Jane came loaded with all sorts of paints, resists, and printmaking tools for the students to play with.
One afternoon was spent making prints with a variety of fruits and vegetables. My favorites were the ones made with an artichoke.
The rubber fish were also quite fun.
This is the portable printing press that Jane brought with her.
It was a fun and enthusiastic class — perfect for heading into our 2 weeks off from workshops. They left us smiling and looking forward to seeing them again.
We have just two more workshops for the year. The first one is a fusing workshop with Sue Benner, Dec. 2 – 8. If you are not already signed up for this one, you’ll have to wait until Sue returns to teach again for us in 2014 because the 2012 class is full.
The final workshop for the year is a 5-day workshop with Susan Brubaker Knapp – Dec. 9 – 15. Jane Davila gave a two thumbs up to Susan as an instructor and as a terribly fun person just to spend time with. Jane said that Susan has a great sense of humor and lots of great stories to tell while also being a very organized instructor.
Susan’s workshop is titled Paint, Fuse, Stitch!
You’ll learn how to:
- Distill a photographic image into shapes for fused applique.
- Create a pattern for fused applique
- Transfer a design to fabric for painting.
- Paint on fabric, including mixing and blending colors
- Layer and fuse fabric pieces to build your piece
- Add detail with thread sketchingFree-motion quilt your piece.
Here are some examples of Susan’s photos that she has turned in to painted, fused and stitched pieces of quilt art.
We’d love to have you join us for this fun workshop! Give us a call at toll-free at 888-665-0044 to sign up.
Rosalie Dace, the extraordinary quilt artist from South Africa, is here this week teaching her Cross Currents workshop. The focus is on giving your quilts a new energy by discovering the strength of crossed designs.
Throughout the week there have been lots of breakout demonstrations of various design and technique exercises. Those interested in a a particular demonstration can gather around Rosalie, while others continue to work on their compositions.
Here are several of the marvelous works in progress. I can’t wait to see everyone’s design walls tomorrow on the last day of the class.
A little fluffy diversion. This is Murphy who stayed with us for about a week. His “mom and dad” stayed on after the Margaret Dyer workshop, waiting for power to come back to their house in New Jersey after hurricane Sandy. Murphy sat quietly on the back porch each morning during breakfast.
Hurricane Sandy was still heading up the coast when Margaret Dyer and her students arrived for her 3-day pastel figures workshop.
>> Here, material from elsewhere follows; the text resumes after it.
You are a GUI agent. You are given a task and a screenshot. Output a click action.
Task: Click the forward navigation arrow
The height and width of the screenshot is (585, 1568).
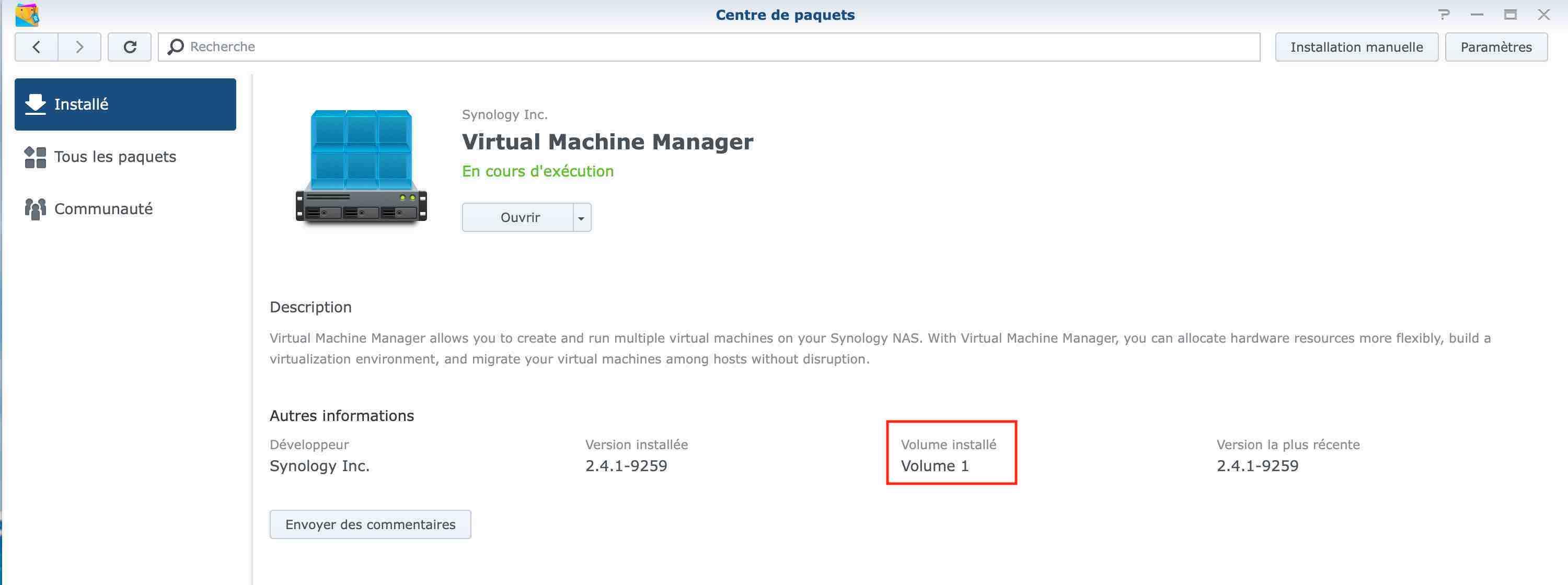pyautogui.click(x=79, y=47)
I was constantly monitoring the weather channel and projections for the effect of the storm on our area and it looked like we were going to do alright in our neck of the woods this time. But having weathered Irene last year with a full workshop in house, we were prepared for whatever might happen.
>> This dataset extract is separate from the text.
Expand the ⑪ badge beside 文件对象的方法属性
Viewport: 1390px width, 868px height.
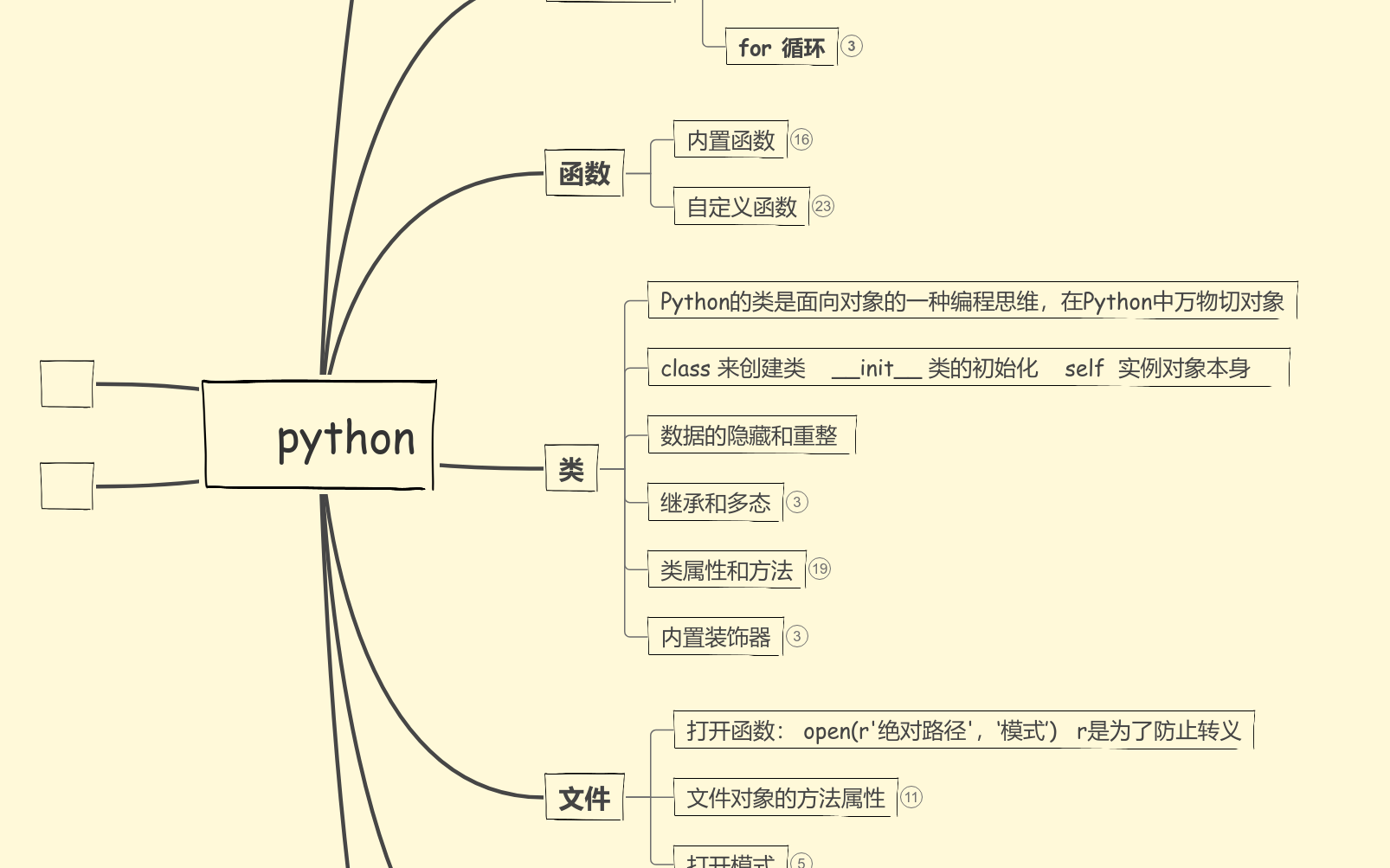911,796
I took this picture of the small creek that runs through our property, as the “before” picture. I was thinking of taking pictures as the creek rose as it did the last time. But we lucked out this time. We only got a bit of wind and rain, so the “before” picture looked exactly the same as an “after” picture would have looked.
In spite of the weather, everyone said Margaret’s class was the best and they can’t wait til she returns in 2014.
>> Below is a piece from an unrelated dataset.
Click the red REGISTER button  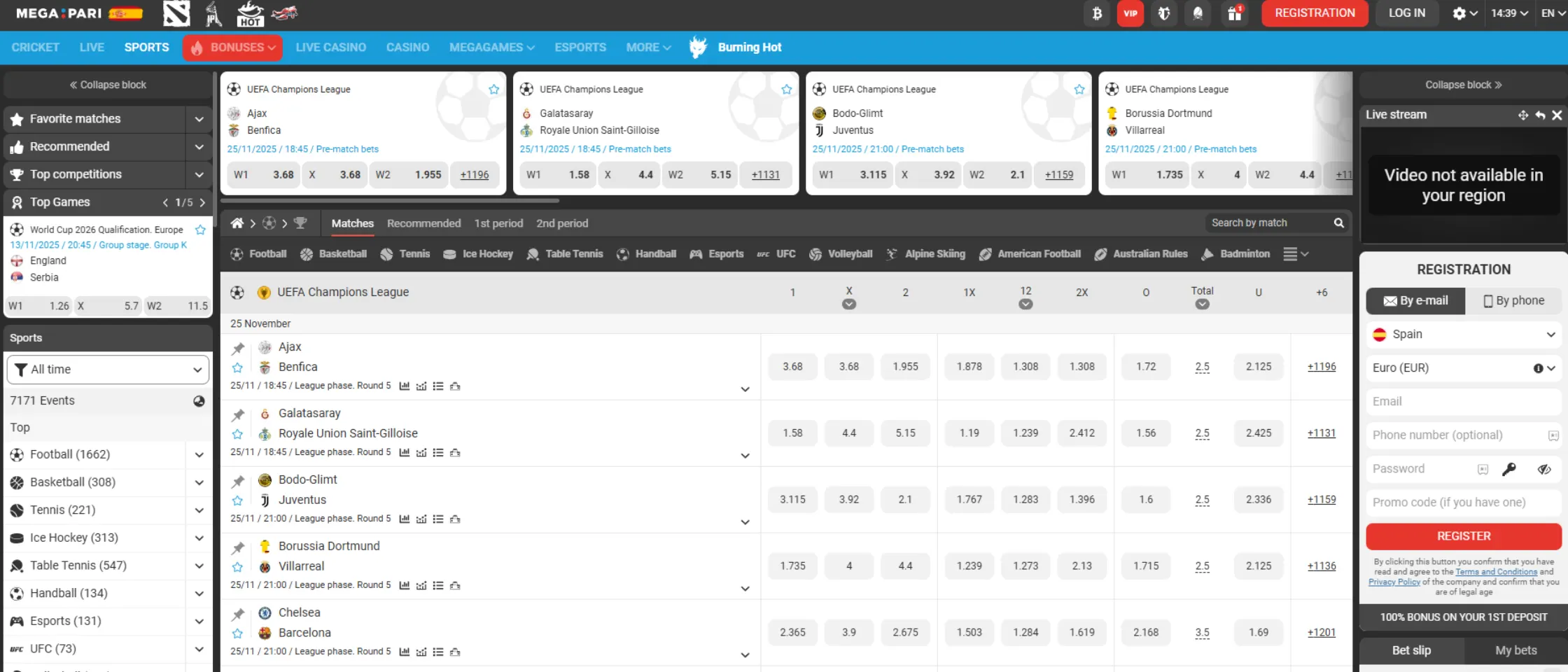[x=1462, y=536]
For the last dinner of the workshop, the staff decided to have a little Halloween fun and dress up.
I think I had the spookiest costume. Kidding!
Here is Mark, the sorcerer of the kitchen, putting a spell on Kadi.
Our two marvelous waitresses: Kadi, in a 1920’s flapper outfit, and Regina, as a 1980’s girl.
It also happened to be Kadi’s 21st birthday, so Regina bought her a bottle of adult chocolate milk!
Taking wine and beer orders in the front parlor before dinner.
By the end of the 5-day workshop with Charlotte Warr Andersen, everyone had made some amazing progress on their portrait quilts.
Here is just a gratuitous photo of color! I think I should get a half a dozen of these and just use them as a wall decoration.
The air is getting brisk, but there is still plenty of color in the trees.